Quantization

This script performs model quantization to reduce model size and improve inference speed. It supports three quantization methods:

  • ONNX Dynamic Quantization

  • FP16 Quantization

  • IMX Post Training Quantization (Linux only)


IMX Quantization Issues

Due to ongoing compatibility issues between required packages (such as imx500-converter, uni-pytorch, and model-compression-toolkit), we are currently unable to support IMX quantization in this pipeline. The dependency conflicts make it impossible to install all necessary packages together in a single environment, and attempts to resolve this automatically have not been successful.

We are temporarily relying on the ONNX Dynamic Quantization and FP16 Quantization options for model export and deployment. If you require IMX quantization, you may need to experiment with manual package pinning or use a separate, isolated environment.


Key Functions

quantize_model(model_path, quantize_config_path)

Entry point for applying quantization. Based on the method specified in the configuration file, it routes the process to one of the supported techniques. It also prepares calibration data for IMX quantization if needed.

imx_quantization(model, output_path, quantize_yaml)

Exports the model in IMX format using Ultralytics export function with format="imx".

fp16_quantization(model, output_path)

Converts model weights from FP32 to FP16 precision using PyTorch’s built-in capabilities.

onnx_quantization(model, output_path, preprocessed_path)

Converts YOLO model to ONNX format and applies dynamic quantization.


Supported Methods

1. ONNX Quantization

def onnx_quantization(model, output_path, preprocessed_path)
  • Use Case: Cross-platform deployment with slightly reduced accuracy

  • Converts YOLO model to ONNX format

  • Preprocesses it using onnxruntime tools

  • Applies dynamic quantization using quantize_dynamic

2. FP16 Quantization

def fp16_quantization(model, output_path)
  • Use Case: Fast conversion with minimal accuracy loss

  • Converts model weights to FP16 precision

  • Saves as a .pt PyTorch model

3. IMX Quantization (Linux only)

def imx_quantization(model, output_path, quantize_yaml)
  • Use Case: Sony IMX500 edge device deployment (e.g. Raspberry Pi AI Cameras)

  • Requires Linux environment and Java installed (sudo apt install openjdk-11-jdk)

  • Uses Ultralytics export function with format="imx"

  • Requires a YAML config file with dataset paths and class information


Configuration

Configure quantization in automl_workspace/config/pipeline_config.json:

"process_options": {
  "skip_quantization": false  // Set to true to skip quantization
}

The quantization process uses a configuration file (automl_workspace/config/quantize_config.json) which must include the following:

  • quantization_method: One of "ONNX", "FP16", or "IMX"

  • output_dir: Path to save the quantized model

  • labeled_json_path: Path to labeled data JSON files (required for IMX)

  • labeled_images_path: Path to labeled images (required for IMX)
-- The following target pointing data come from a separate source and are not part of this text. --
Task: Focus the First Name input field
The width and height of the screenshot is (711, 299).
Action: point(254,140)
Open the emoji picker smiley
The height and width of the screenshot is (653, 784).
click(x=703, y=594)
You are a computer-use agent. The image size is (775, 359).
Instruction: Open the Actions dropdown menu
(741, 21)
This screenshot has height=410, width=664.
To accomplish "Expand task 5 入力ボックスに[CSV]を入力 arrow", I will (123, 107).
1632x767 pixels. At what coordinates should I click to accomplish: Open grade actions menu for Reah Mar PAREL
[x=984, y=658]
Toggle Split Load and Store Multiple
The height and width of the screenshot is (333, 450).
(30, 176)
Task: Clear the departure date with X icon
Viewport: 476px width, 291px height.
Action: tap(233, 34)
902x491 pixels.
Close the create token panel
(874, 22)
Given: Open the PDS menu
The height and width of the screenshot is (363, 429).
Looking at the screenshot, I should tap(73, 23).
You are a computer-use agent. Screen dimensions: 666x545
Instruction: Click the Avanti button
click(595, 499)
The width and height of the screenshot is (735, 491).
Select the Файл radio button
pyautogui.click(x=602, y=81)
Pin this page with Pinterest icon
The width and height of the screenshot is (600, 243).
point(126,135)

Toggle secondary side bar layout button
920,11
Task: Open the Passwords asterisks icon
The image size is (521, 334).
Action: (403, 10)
  • quantization_data_path: Directory for calibration dataset (required for IMX)

  • calibration_samples: Number of samples for IMX calibration (recommended: 300+)

  • quantize_yaml_path: Path where YAML config will be created (required for IMX)


Example Usage

Pipeline Integration (Recommended):

// Configure in pipeline_config.json
"process_options": {
  "skip_quantization": false
}
# Run main pipeline
python src/main.py

Standalone Usage:

from pipeline.quantization import quantize_model

quantized_path = quantize_model(
    model_path="automl_workspace/model_registry/model/nano_trained_model.pt",
    quantize_config_path="automl_workspace/config/quantize_config.json"
)

Notes

  • ONNX quantization is portable and works across platforms.

  • FP16 is fast and requires minimal changes.

  • IMX quantization is recommended for deployment on Linux edge devices and requires proper calibration data which is automatically prepared from labeled_images_path. IMX documentation recommends using 300+ images for optimal calibration.


Errors to Watch For

  • Missing quantize_yaml_path

  • Running IMX quantization on a non-Linux system

  • Invalid model path or corrupted weights


This module is a crucial step in optimizing YOLO models for real-time deployment, especially in resource-constrained environments.